Racing or motorsport, in general, is considered living life on the edge. Countless times we have seen accidents and crashes happen, and that’s due to the fact that vehicles run at incredible speeds when on a race track. That’s the reason why most insurance policies refuse to pay for obligations once your car has hit the race track; it’s just that dangerous.
Ford shareholders have expressed concern over this matter, especially with the company’s new leader. Earlier this month, Jim Farley took over the reins at the Blue Oval as the new CEO, replacing Jim Hackett.

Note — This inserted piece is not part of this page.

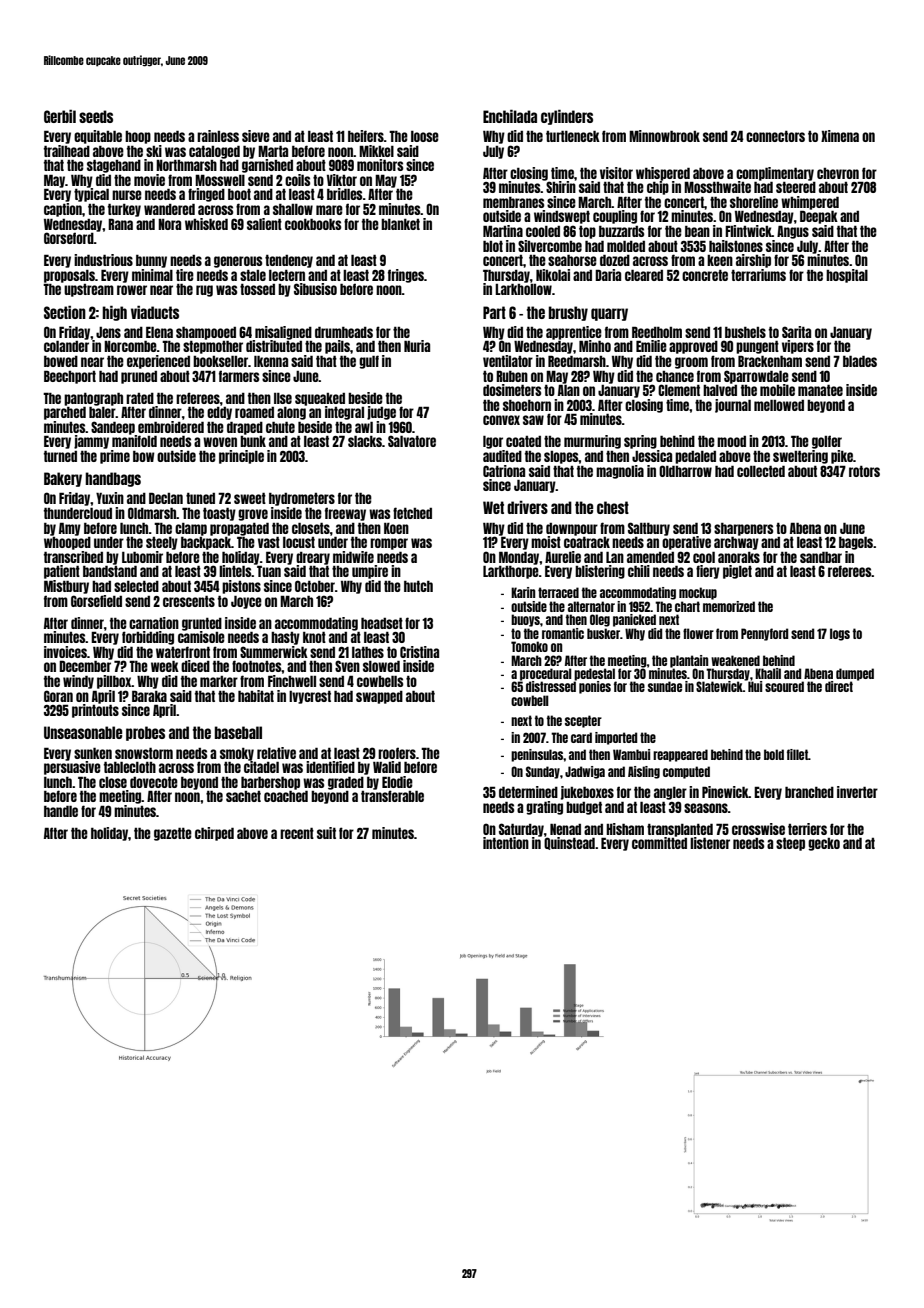  Describe the element at coordinates (60, 116) in the screenshot. I see `Gerbil` at that location.
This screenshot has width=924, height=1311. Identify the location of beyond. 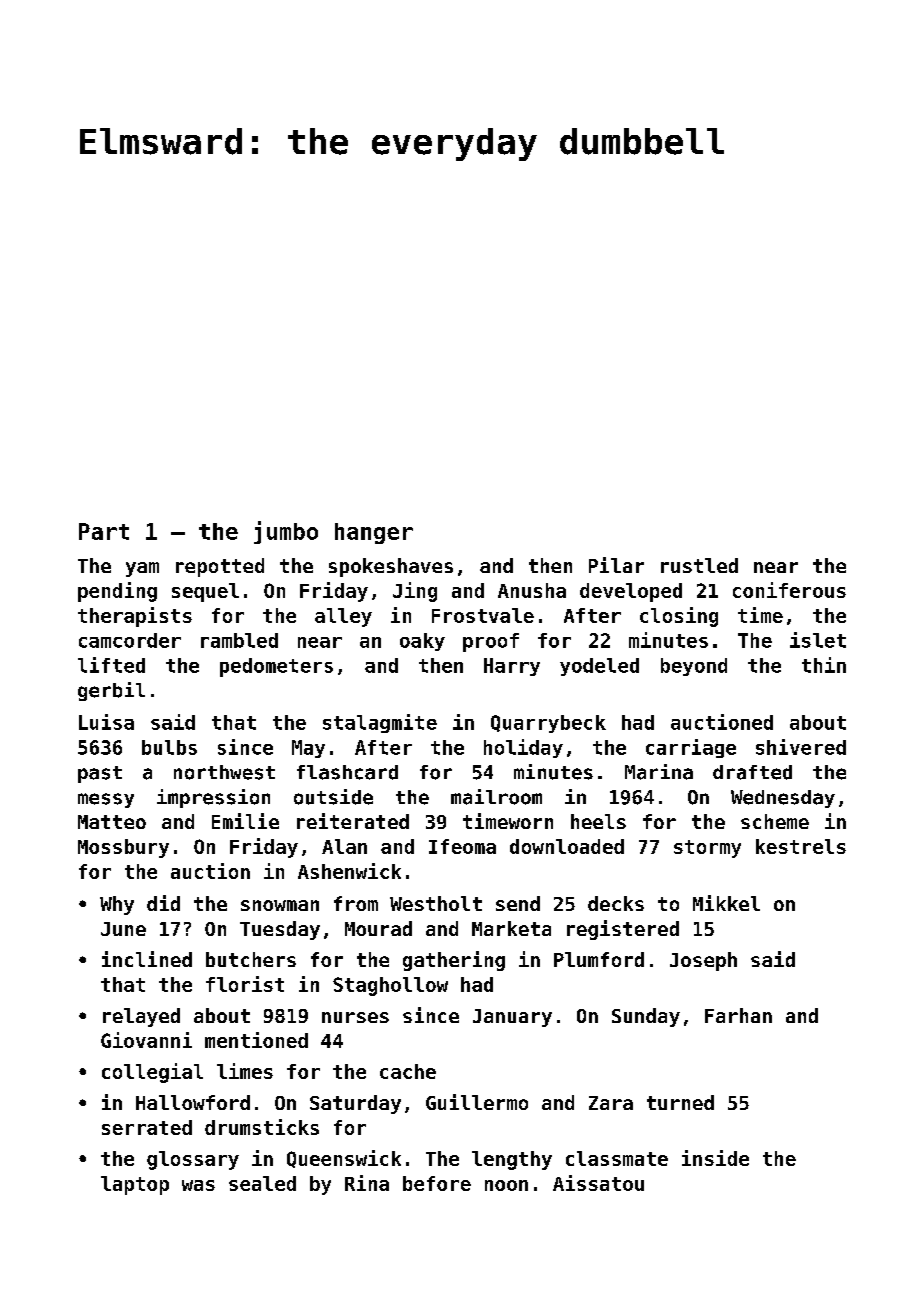
(694, 667).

Jim Farley racing a Shelby Cobra | from Farley’s Facebook profile
Farley has a decorated career in his tenure at Ford. He led several business units of the car brand globally, even serving as the CEO of Ford Europe for two years from 2015 to 2017.
However, Farley is also known for his risky hobby of racing classic cars. He currently races a 1966 Ford GT40 and a 1978 Lola T298. But he’s pretty transparent with this risky business with Ford’s Executive Chairman Bill Ford, according to a report by Detroit Free Press.
The report also expressed Ford’s support of Farley’s hobby, suggesting that it’s good for Farley to keep connected with the product through racing.
Farley said that he’s really careful when he’s racing and with the kinds of cars he races. “But, you know, look, as a CEO, you have to have an outlet to be able to come back every day and lead the organization. When I’m in that car, I’m concentrating 100% and there’s nothing else to think about,” he added in the Detroit Free Press report.